Job:
Copy out the lines from the one containing "Switch section to Load" down to the one containing "point(70,78)", both ends included, unchanged.

Records from a pointing dataset
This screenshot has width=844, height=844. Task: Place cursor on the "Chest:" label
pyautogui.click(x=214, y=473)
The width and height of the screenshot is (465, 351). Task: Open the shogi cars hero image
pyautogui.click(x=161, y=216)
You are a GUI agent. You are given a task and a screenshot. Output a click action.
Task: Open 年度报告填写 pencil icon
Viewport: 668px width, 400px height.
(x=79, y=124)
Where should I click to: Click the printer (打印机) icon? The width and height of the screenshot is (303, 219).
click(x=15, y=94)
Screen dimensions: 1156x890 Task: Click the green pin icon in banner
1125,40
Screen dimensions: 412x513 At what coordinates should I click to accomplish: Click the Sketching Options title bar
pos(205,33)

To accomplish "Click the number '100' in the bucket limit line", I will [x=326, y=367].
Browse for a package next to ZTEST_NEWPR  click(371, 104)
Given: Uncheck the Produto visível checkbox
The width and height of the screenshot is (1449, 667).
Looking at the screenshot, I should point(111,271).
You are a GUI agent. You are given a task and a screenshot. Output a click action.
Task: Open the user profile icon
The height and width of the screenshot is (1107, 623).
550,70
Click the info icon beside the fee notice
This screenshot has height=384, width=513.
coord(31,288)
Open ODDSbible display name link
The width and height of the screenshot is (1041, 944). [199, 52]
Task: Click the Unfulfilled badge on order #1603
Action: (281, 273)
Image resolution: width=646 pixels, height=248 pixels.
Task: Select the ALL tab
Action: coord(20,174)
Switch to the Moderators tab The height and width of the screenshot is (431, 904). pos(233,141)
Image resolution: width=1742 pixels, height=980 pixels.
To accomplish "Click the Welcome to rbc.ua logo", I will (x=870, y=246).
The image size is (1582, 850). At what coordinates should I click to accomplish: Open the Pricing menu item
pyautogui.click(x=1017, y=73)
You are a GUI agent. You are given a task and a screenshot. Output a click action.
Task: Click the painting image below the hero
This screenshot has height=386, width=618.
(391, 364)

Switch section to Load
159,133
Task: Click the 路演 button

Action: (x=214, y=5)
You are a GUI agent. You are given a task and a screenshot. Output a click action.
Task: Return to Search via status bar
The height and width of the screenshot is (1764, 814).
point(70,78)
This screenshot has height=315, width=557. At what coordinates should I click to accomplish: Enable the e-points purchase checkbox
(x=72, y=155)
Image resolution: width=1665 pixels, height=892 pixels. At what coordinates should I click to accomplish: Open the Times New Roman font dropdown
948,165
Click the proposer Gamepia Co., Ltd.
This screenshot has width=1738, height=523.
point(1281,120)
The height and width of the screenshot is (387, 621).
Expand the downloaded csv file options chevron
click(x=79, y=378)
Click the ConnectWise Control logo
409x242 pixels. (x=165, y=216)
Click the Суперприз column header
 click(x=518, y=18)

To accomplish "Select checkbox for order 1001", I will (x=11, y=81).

Task solution:
Switch section to Load
159,133
Task: Click the 路演 button

Action: (x=214, y=5)
You are a GUI agent. You are given a task and a screenshot. Output a click action.
Task: Return to Search via status bar
The height and width of the screenshot is (1764, 814).
point(70,78)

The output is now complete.